Historias noveladas: "Si la Nación pusiese un tren..."
Así comenzaba el párrafo de la carta que el ministro de Obras Públicas, Emilio Civit, leía en su despacho de Buenos Aires. Al pie del escritorio de nogal, un cajón de fruta exhalaba el aroma dulzón del durazno. Serían diez o doce kilos de duraznos aterciopelados, del color del atardecer serrano. Y de allí venían, de las cumbres que mantenían en sombras a los pobladores del otro lado de la sierra cordobesa. Junto con los duraznos y la carta había llegado, al parecer, un cura que lo aguardaba desde hacía rato, apoltronado en un sillón del vestíbulo oficial.
El ministro repasaba el contenido de aquella misiva, memorizando algunas líneas y formándose un argumento, cuando la puerta se abrió y su secretario le dijo, disculpándose con la mirada:
-Señor, el Padre Brochero dice que cuánto más deberá esperar.

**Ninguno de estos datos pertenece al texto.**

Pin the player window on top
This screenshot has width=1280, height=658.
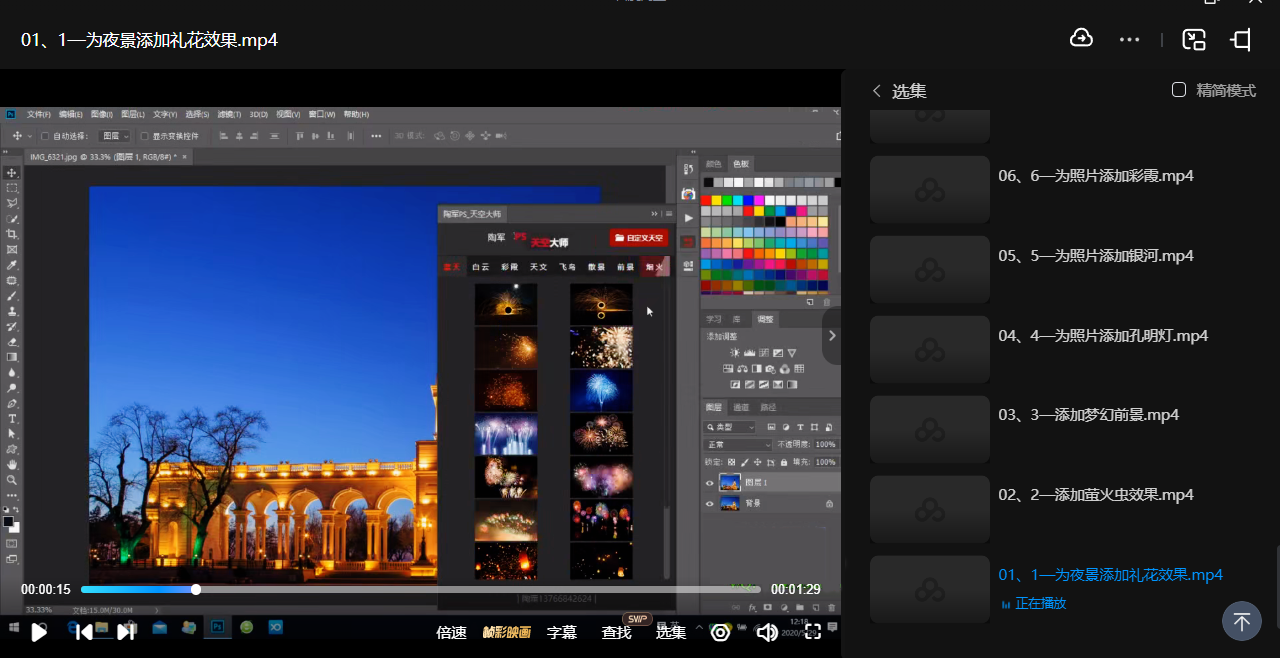pos(1242,39)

-Adelante – invitó Civit, resignado.
Y un hombre de sotana desgastada, sombrero aludo y botas polvorientas, cruzó el umbral con el desparpajo del que acostumbra a lidiar con los obstáculos.
- Buenas, señor ministro. Perdóneme la intrusión, pero quería ver si había tenido tiempo de probar estos duraznos, que vienen del oeste de la Sierra Grande. ¿Vio qué lindos? Allá la tierra es fértil, señor ministro, lástima que no le rinde a la gente; los productos mueren de pueblo en pueblo, sin vías de tren para sacarlos. Es una pena, porque le había juntado mil duraznos, señor, pero tuve que mandarlos hasta Soto en mula, y de ahí luego vendrían en tren, cuando yo me apersonara en la estación. Ya ve, quedaron sólo estos, los demás se echaron a perder, de tanto aguantar el viaje.
Ante semejante parrafada, el ministro sintió una punzada de remordimiento. Ahora recordaba haber sabido del cura de San Alberto, que bregaba por el trazado de cien kilómetros de rieles desde Soto a Villa Dolores.
Los ojos de Emilio Civit se desviaron hacia el final de la frase de la carta con la que el cura había anticipado su visita:
"Si la Nación le pusiese a esta zona un tren, diariamente le darían a ella tanta carga que el tren no alcanzaría."
Aquel hombre de fe que había cruzado las cumbres para reforzar el pedido con su presencia, lo estaba escudriñando con ojillos algo nublados, aunque desbordantes de picardía. Le pedía un favor, pero a la vez había en su gesto una advertencia. Si las autoridades desoían el ruego que constituía su mayor sueño, el cura Brochero rompería lanzas con el roquismo y quién sabe hacia dónde dirigiría sus simpatías.
Emilio Civit suspiró de nuevo, entendiendo que aquel proyecto era mínimo, comparado con todo lo que él planeaba construir para atravesar el país de cabo a rabo con rieles y máquinas.
-Siéntese, Padre, por favor. Hablemos y degustemos sus duraznos, para que tampoco éstos se echen a perder.
Brochero esbozó una sonrisa que acentuó la tosquedad de sus rasgos y se arremangó un poco la sotana para acomodarse en el sillón, enfrente del ministro. Aunque fuera a costa de ir y venir con frutas y verduras de regalo, cumpliría aquel sueño que lo desvelaba, para que las sombras de las montañas se disipasen y sus pobres del otro lado se tornasen visibles. Él no quería morir sin ver construido el ferrocarril de Soto a Dolores.
¡Que Dios le concediese ese don!
Nota de la autora: éste fue uno de los sueños incumplidos de José Gabriel del Rosario Brochero, nuestro cura gaucho, hoy santificado por el Papa Francisco I. Logró, en aquel entonces, la promulgación de la Ley 4872 que prevé las contrataciones necesarias, pero la obra no se realizó. Ni siquiera cuando tiempo después visitó a Hipólito Yrigoyen en Córdoba, con el mismo pedido, pudo ver construido el ramal que uniría las localidades de Traslasierra que él juzgaba necesarias para el progreso en la zona.